Podczas poniedziałkowej konferencji zastępca prokuratora generalnego Marek Pasionek poinformował, że prokuratura sformułowała nowe zarzuty wobec rosyjskich kontrolerów i trzeciej osoby przebywającej wówczas w wieży kontroli lotów – przypisano im przestępstwo umyślnego sprowadzenia katastrofy w ruchu powietrznym. Podstawą nowych zarzutów jest m.in. nowa opinia z zakresu fonoskopii, dotycząca wypowiedzi pracowników wieży.

Reklama

- Nie mamy wątpliwości, że intencje prokuratury są polityczne (...) Dzisiejsza konferencja też ma charakter polityczny - ocenił poseł PO Marcin Kierwiński na poniedziałkowej konferencji prasowej. - Chyba dla nikogo nie jest zaskoczeniem, że ta konferencja pojawia się na tydzień przed kolejną rocznicą. Ta konferencja ma na celu polityczne podgrzewanie atmosfery wokół katastrofy smoleńskiej - dodał.
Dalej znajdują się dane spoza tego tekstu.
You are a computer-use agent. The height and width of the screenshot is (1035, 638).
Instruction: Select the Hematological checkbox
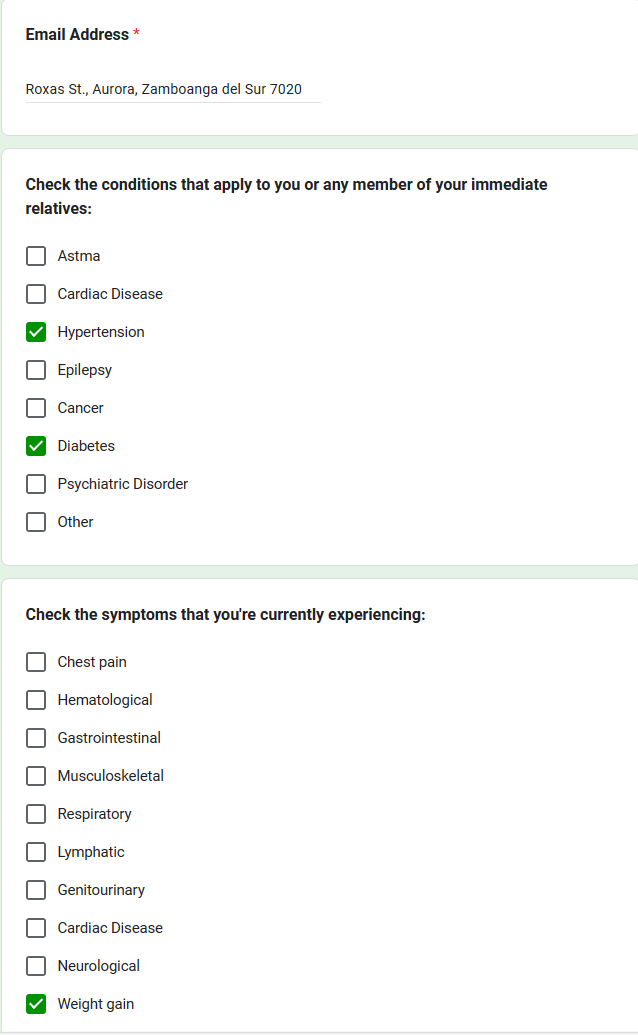pos(36,700)
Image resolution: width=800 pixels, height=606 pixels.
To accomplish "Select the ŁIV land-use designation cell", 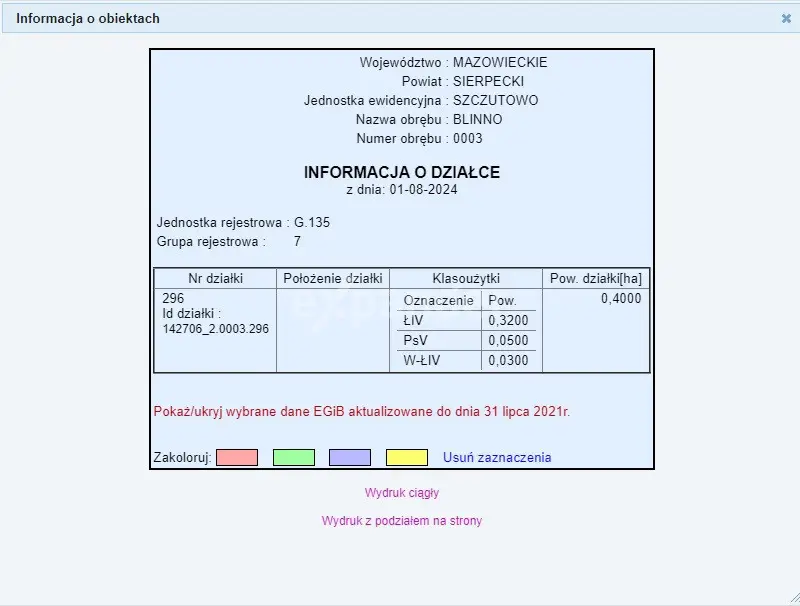I will point(413,320).
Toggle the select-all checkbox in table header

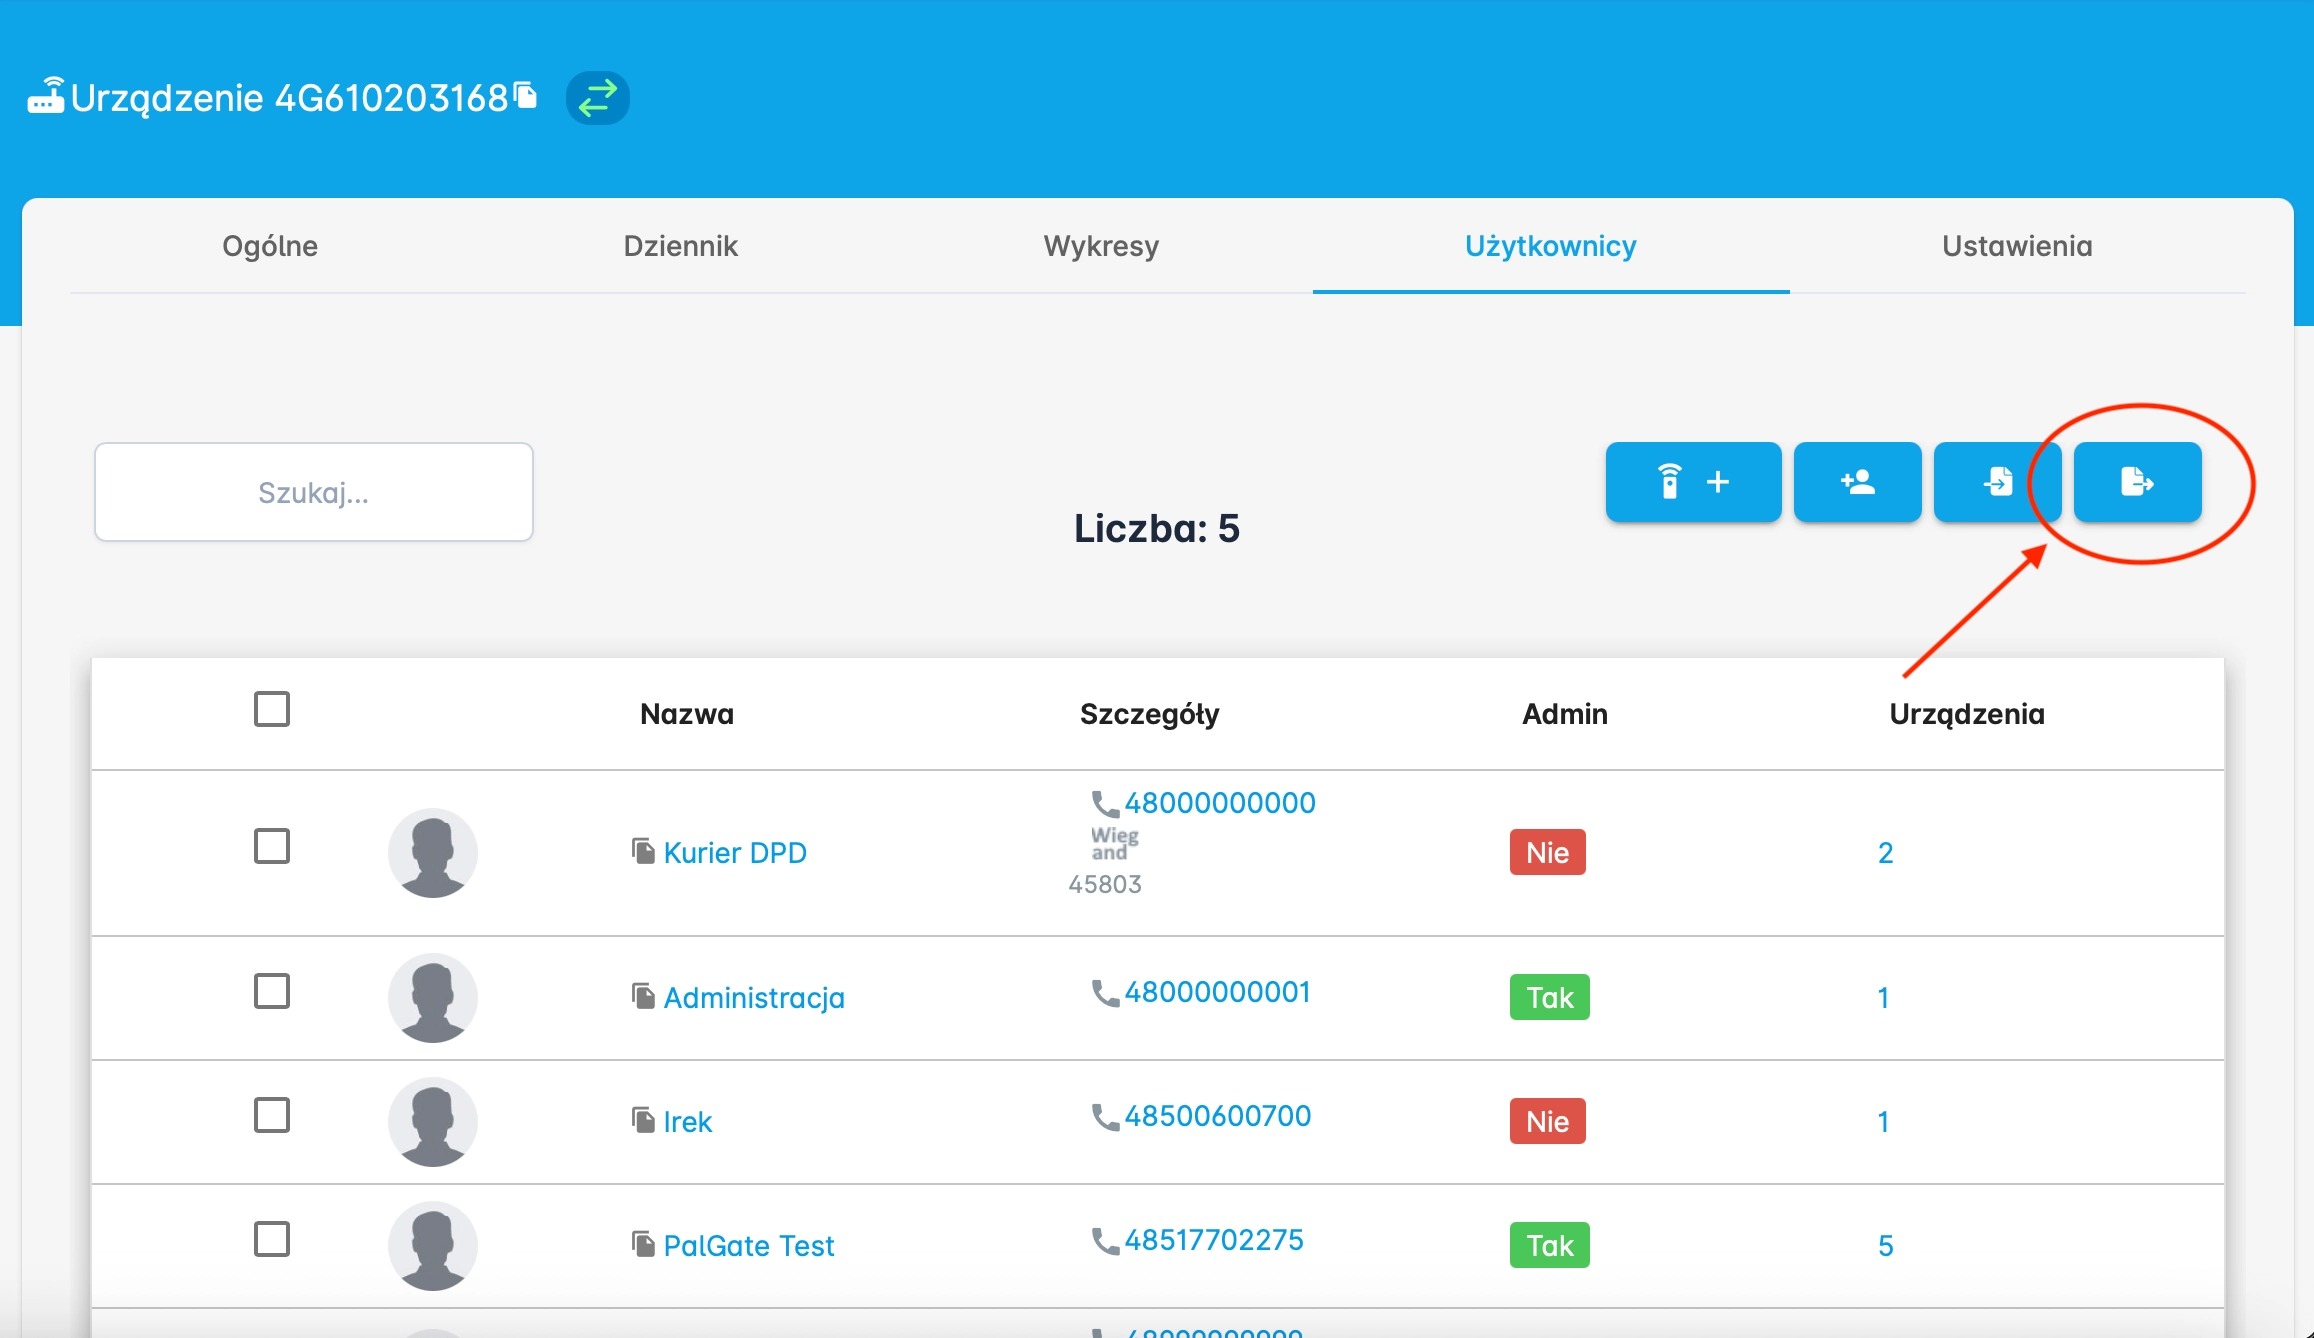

Polityk przypomniał, że kwestia odpowiedzialności rosyjskich kontrolerów lotu za spowodowanie katastrofy smoleńskiej została opisana w raporcie komisji Jerzego Millera. - Od prokuratorów nie dowiedzieliśmy się na jakiej podstawie zmienili klasyfikację zarzutów, które już wcześniej postawiła polska prokuratura - ocenił Kierwiński, który kieruje w Sejmie powołanym przez PO zespołem, który "odkłamuje", jak mówią politycy Platformy, teorie powstające wokół katastrofy smoleńskiej.

Reklama

Poseł powiedział też, że podczas poniedziałkowej konferencji prokuratury nie usłyszał "jakiegokolwiek twardego uzasadnienia" decyzji o zmianie zarzutów dla kontrolerów lotu. - Mam wrażenie, że to jest najprostsza rzecz dla polskich prokuratorów do zrobienia - zmienić kwalifikację (czynu) wobec kontrolerów rosyjskich, bo ona odwraca uwagę od tych różnych nadzwyczajnych teorii i kłamstw Antoniego Macierewicza i polityków PiS - dodał Kierwiński.

W marcu 2015 r. ówczesna naczelna Prokuratura Wojskowa, która badała przyczyny katastrofy smoleńskiej postawiła dwóm rosyjskim kontrolerom ze Smoleńska zarzuty sprowadzenia niebezpieczeństwa i nieumyślnego spowodowania katastrofy.